É estranho... uma cara vagamente familiar… mas... ao mesmo tempo conhecida... ao mesmo tempo sei... que desconheço.
Não! Não parece ser real... parece um sonho, agora, impossível de concretizar... agora que o tempo acabou... agora que a porta se fechou... A viagem essa é longa... talvez demasiado longa... não a distância... mas o tempo...
Mais que as palavras deveriam ter ficado os actos... os passos... Não! Não pareceria justo... eu sei... mas parece que por estes lados a justiça é apenas isso... uma palavra... não um acto...
Mais uma vez é feita a questão... porquê esconder? Porquê deixar de dizer as palavras certas? Mesmo ao longe... mesmo para o ar... se fosse eu, dizia-as... para que o vento as levasse... porque apesar de tudo perdoar ainda é possível... e eu sei que o que quer que houvesse para perdoar, foi perdoado... mesmo que nunca tenha chegado a ser transformado numa expressão...
Mais que as palavras... mais que os actos... mais que os sentimentos... mais que tudo vive o Homem... o podre... o mau... o detestável Homem... e esse sim... é o pai... da indiferença...
2 comentários:
Muitas vezes as pessoas preferem chorar escondidas.
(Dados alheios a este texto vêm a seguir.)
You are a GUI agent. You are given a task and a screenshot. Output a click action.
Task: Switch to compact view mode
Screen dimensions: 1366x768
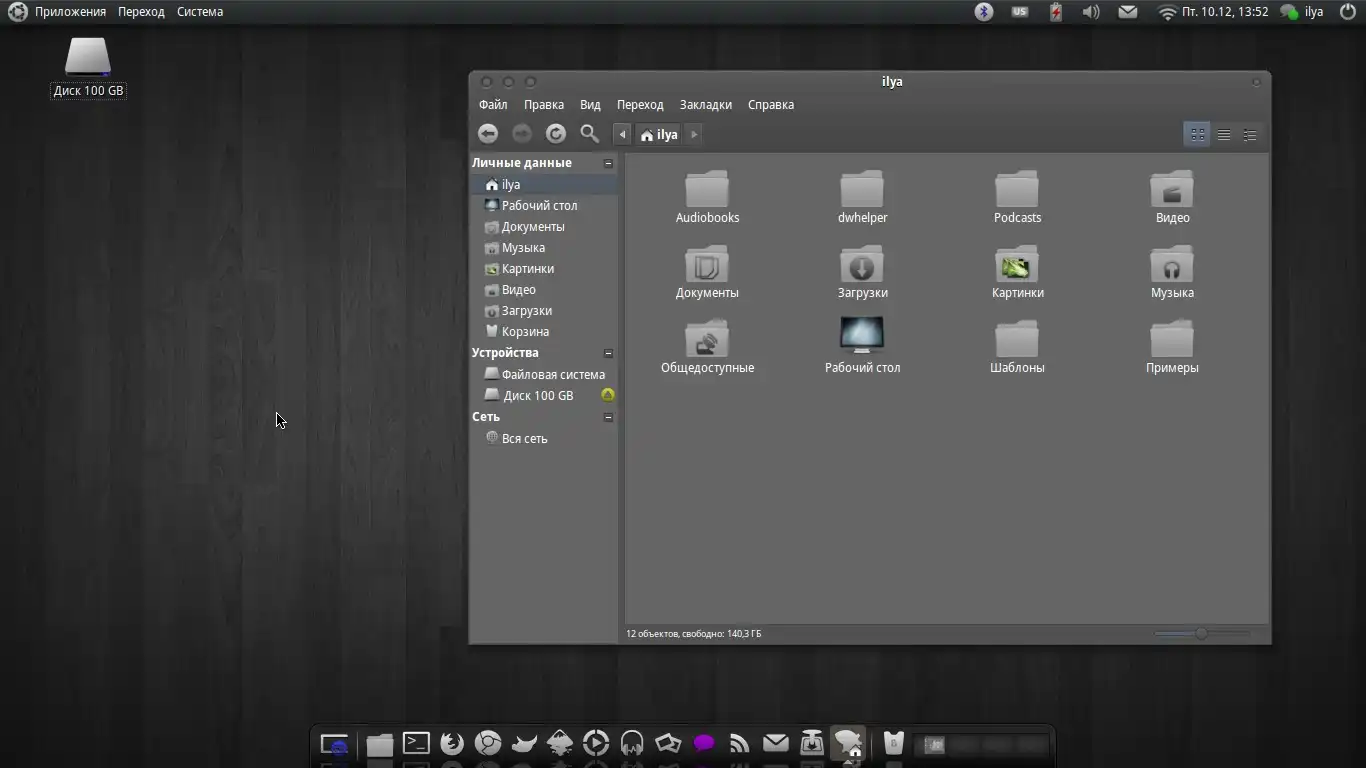pos(1250,135)
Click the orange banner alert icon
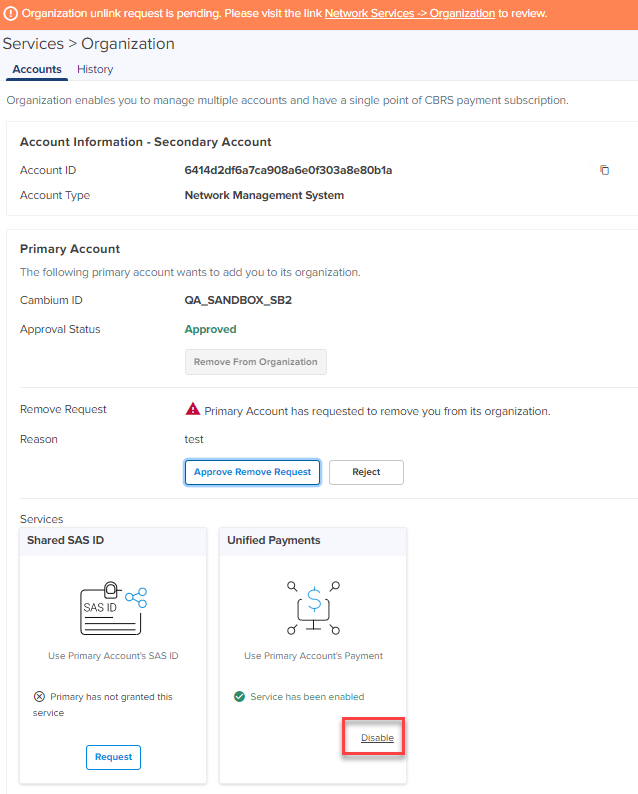The width and height of the screenshot is (638, 794). 10,13
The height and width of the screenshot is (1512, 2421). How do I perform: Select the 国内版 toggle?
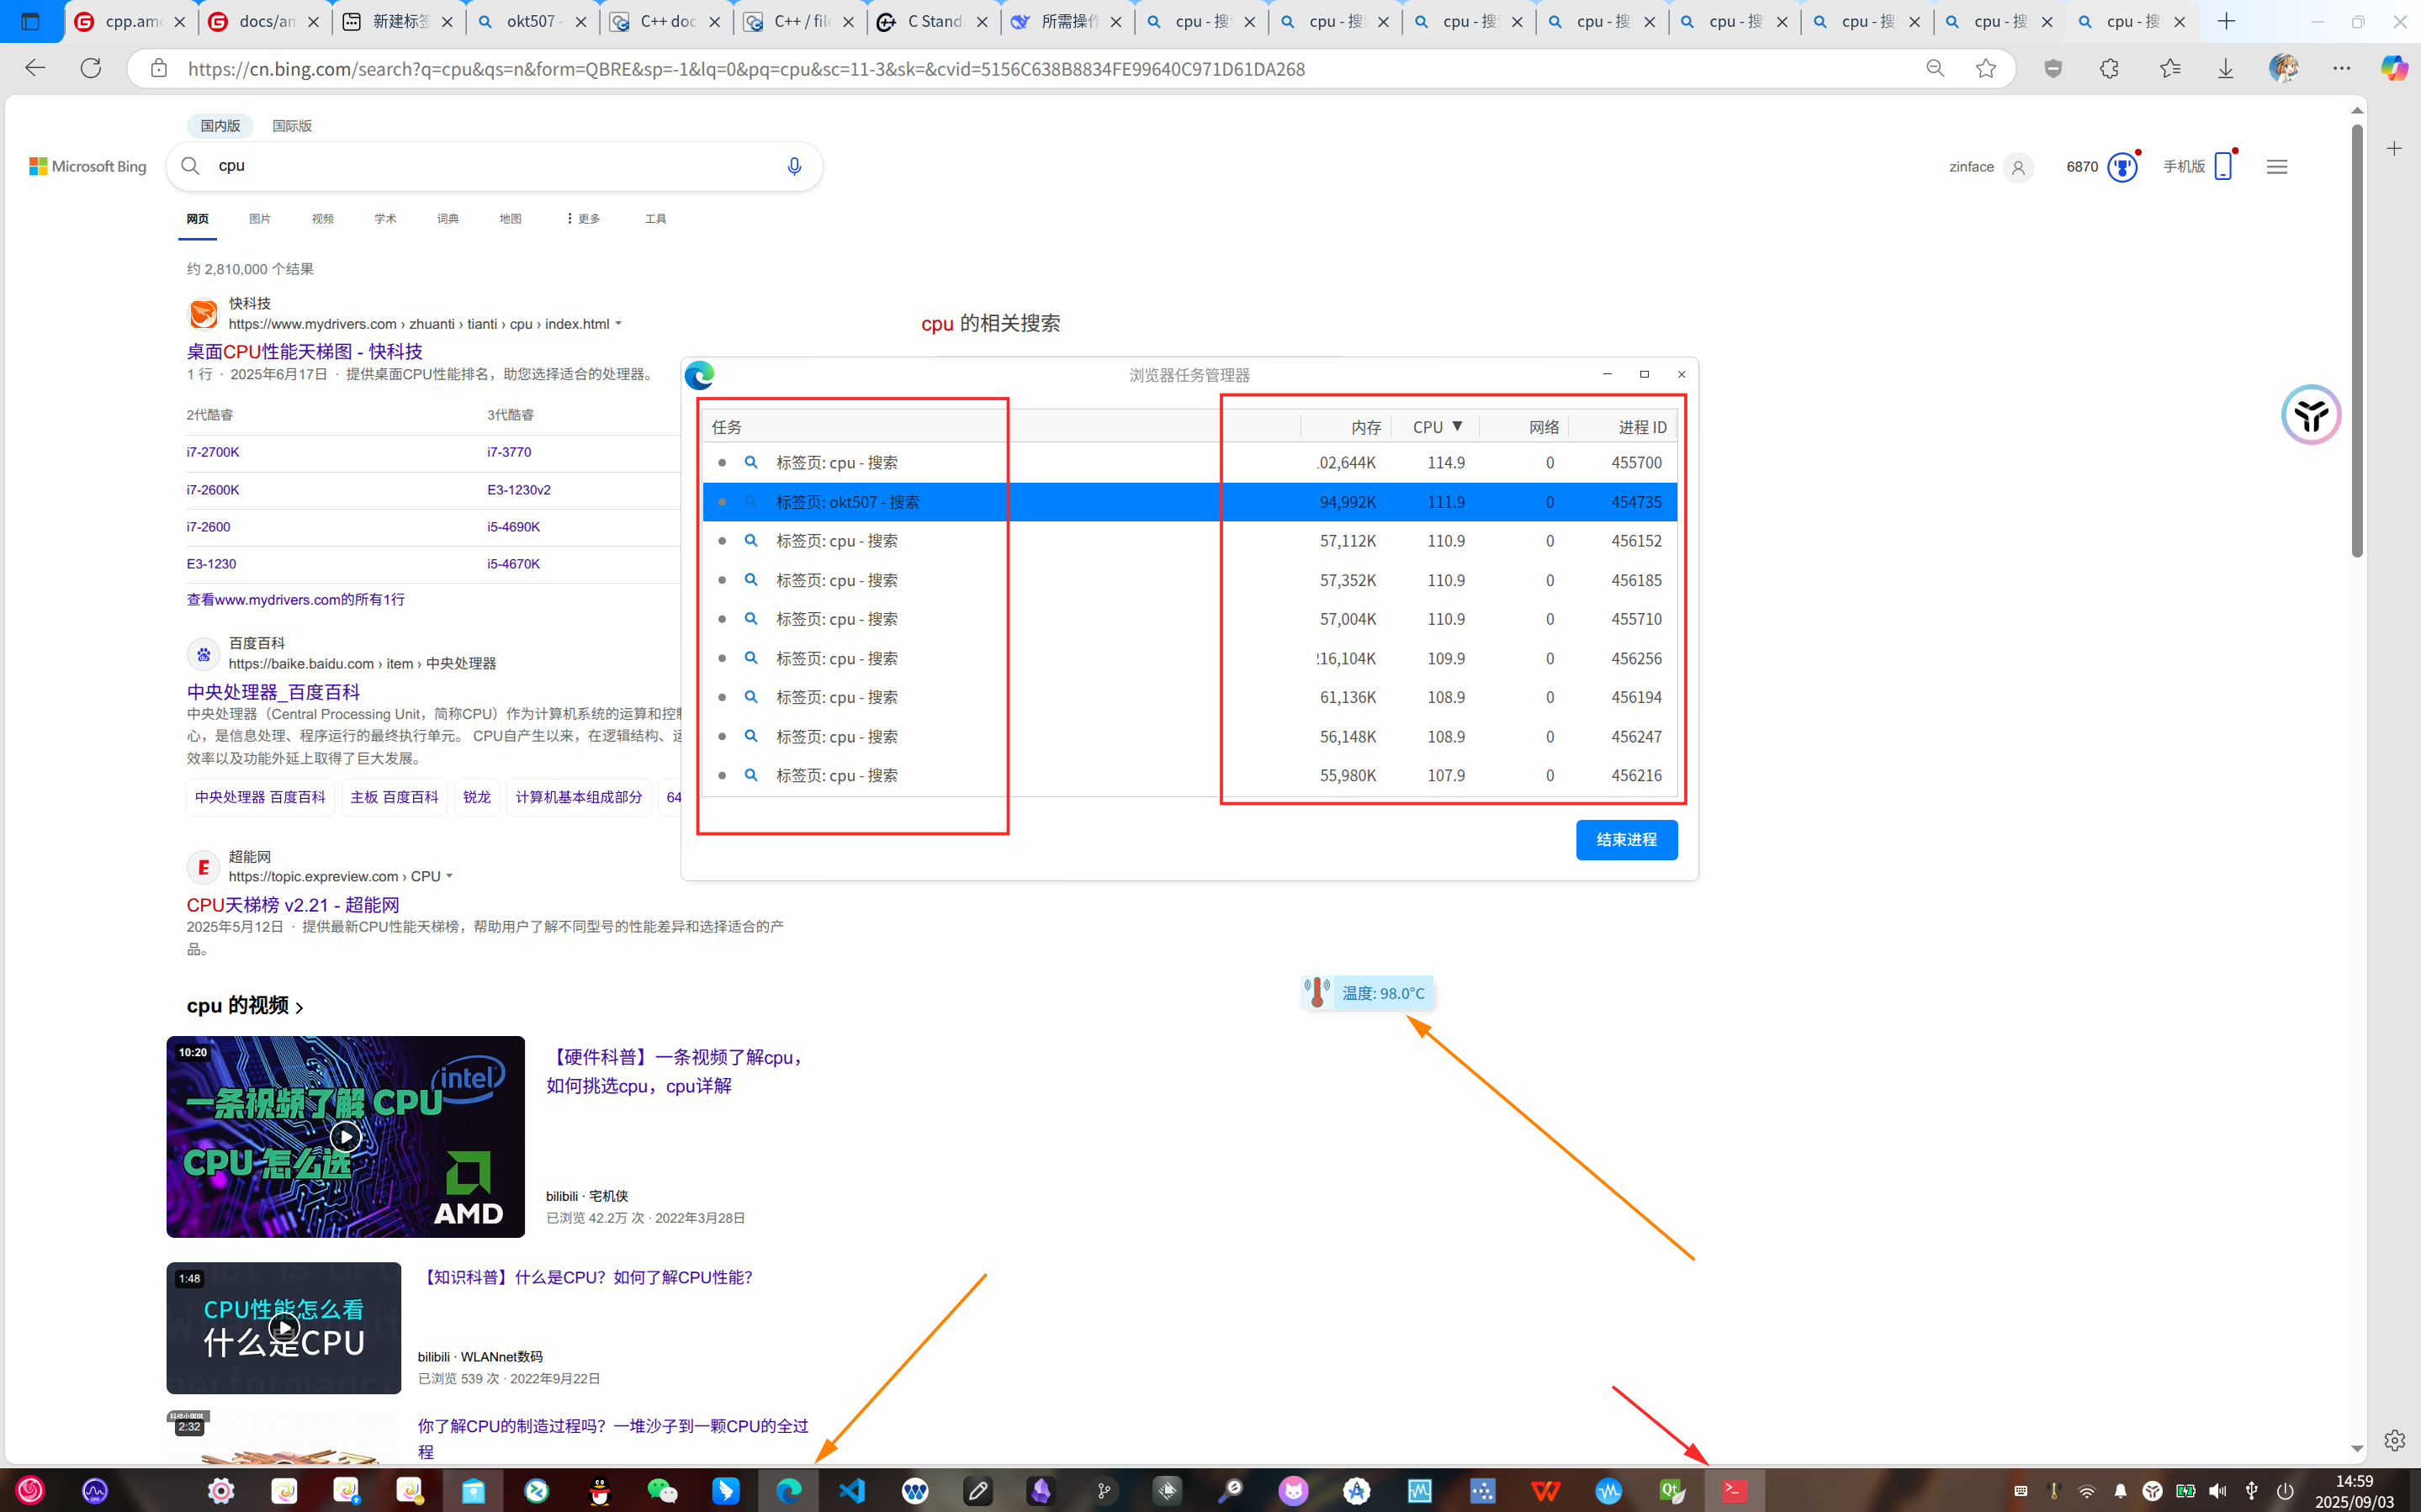click(220, 126)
Ou pura e simplesmente omitir esses sentimentos através de máscaras chamadas sorrisos, e estarem a corroer por dentro! Dói, mas não querem dar a entender que estão a sofrer, ou mesmo outro qualquer tipo de sentimento desagradável por forma a nao trepassar a dor aos outros... Conheço pessoas que o fazem com bastante frequência. Pode não ser o mais correcto, mas por vezes mostrar as fraquezes não é de facto a melhor solução. Entendeste, certo??
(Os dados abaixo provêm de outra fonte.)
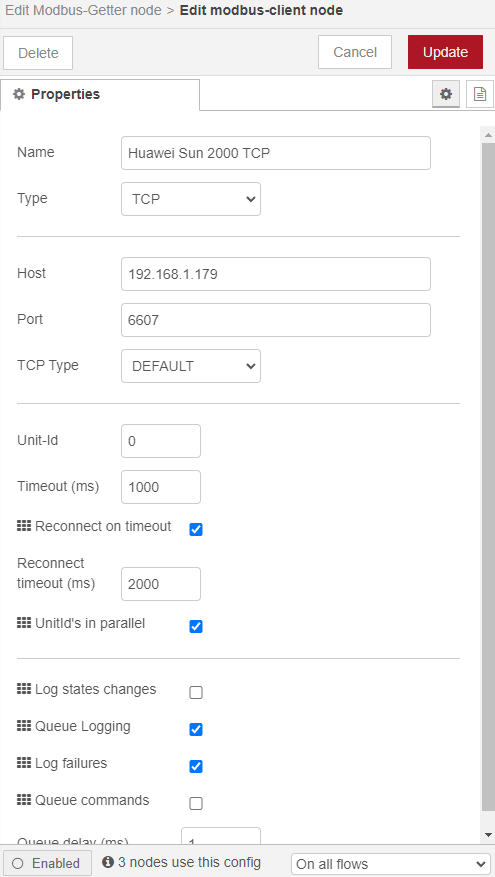Screen dimensions: 495x877
Task: Open node settings gear icon
Action: (446, 94)
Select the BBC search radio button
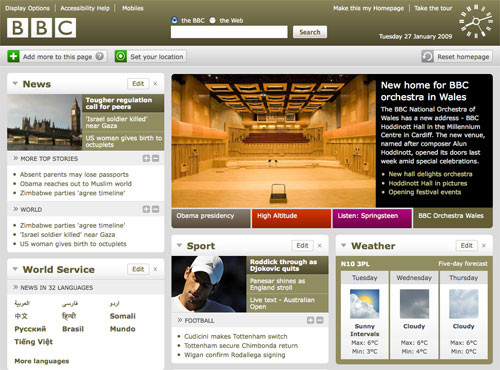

Proclame-se a indiferença cruel e gélida, como acto ou palavra, como sensação. Ousem proclamá-la aos ventos para que fira as peles menos tocadas, as máscaras dos espectros que indiferentes à essência usam do teu conceito a lasca de uma egoísta salvação, quiçá almejante de uma futura integração no púlpito, hoje descrente ( Sociedade).